Your point about the labour cost of food production is quite correct, under present market conditions. However, depending on overall trends in oil prices that might start to change. If we are discussing trying to remove oil as far as possible from our food systems, a reasonable thought-experiment is to take a look at Cuba during the Special Period (ie after the collapse of the Soviet Union created a situation where they suddenly stopped getting heavily subsidised oil and fertiliser/pesticides) see e.g.
this this and
this The Cubans had no choice but to find ways of doing without these things (at least in the quantities they'd previously used) or starve, the stuff they came up with is extremely interesting, combining state action (providing land, seeds, tools, scientists, education and publicity), urban horticulture and local market principles in some very ingenious ways. Now, anyone who has been there can tell you that the Cubans didn't enjoy this a bit, and nobody would want to go through that experience by choice. It still provides a very interesting study in where the impacts of radically reduced oil consumption fall and how a people who
had to come to terms with it managed to.
There are some aspects of this kind of stuff that are not immediately obvious, because they involve second order effects. That's where the thing about source-separating toilets comes in. If you want to maintain production levels, while removing industrial fertilisers from the picture, then our current sewage systems might have to change, because we'd want to locally recycle every bit of nutrient we could, rather than spending a lot of oil energy industrially producing fertiliser, then flushing most of the nutrients out to sea as we do now. If you want the nutrient recycling to be efficient then you can remove the energy cost of separating sterile urine from non-sterile feces by not mixing them in the first place, then recycling both locally along with animal manures and plant residues, to use the results to grow food locally, hence the stuff about settlement patterns and source-separating toilets.

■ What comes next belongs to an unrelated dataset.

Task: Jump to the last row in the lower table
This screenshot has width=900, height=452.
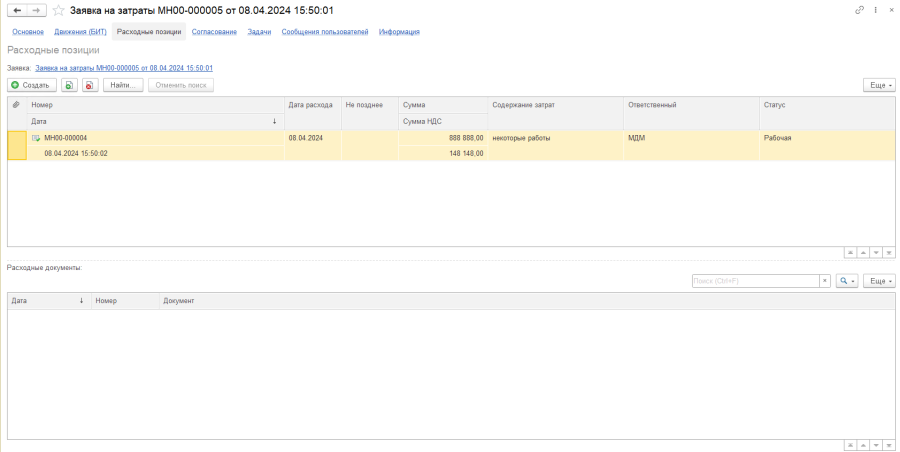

It's also not just about oil. Other second order effects of industrial agriculture relevant to sustainability include soil erosion and the loss of ecosystem services that goes along with the loss of biodiversity. e.g. pollinating insects.
Now, I'm not proposing that one has to immediately do *all* of the stuff on the lists of actions that I suggested above. What I was up to was illustrating the kind of stuff that one might be talking about, in order to make sustainable choices available to majority of the population in someplace like the UK. In part because I think it's always useful to discuss that stuff as widely as possible and in part to show how anything beyond gestures by a few middle-class hippies, certainly anything that would make a significant overall impact, is likely to require substantial changes in the way our society works. Interestingly there are some indications of a trend in this direction, see e.g.
Who's organic in the UK? but at present that trend, in line with the emphasis on consumer choice, is mostly driven by members of the middle-classes who can afford to make sustainable choices about certain aspects of their lifestyle.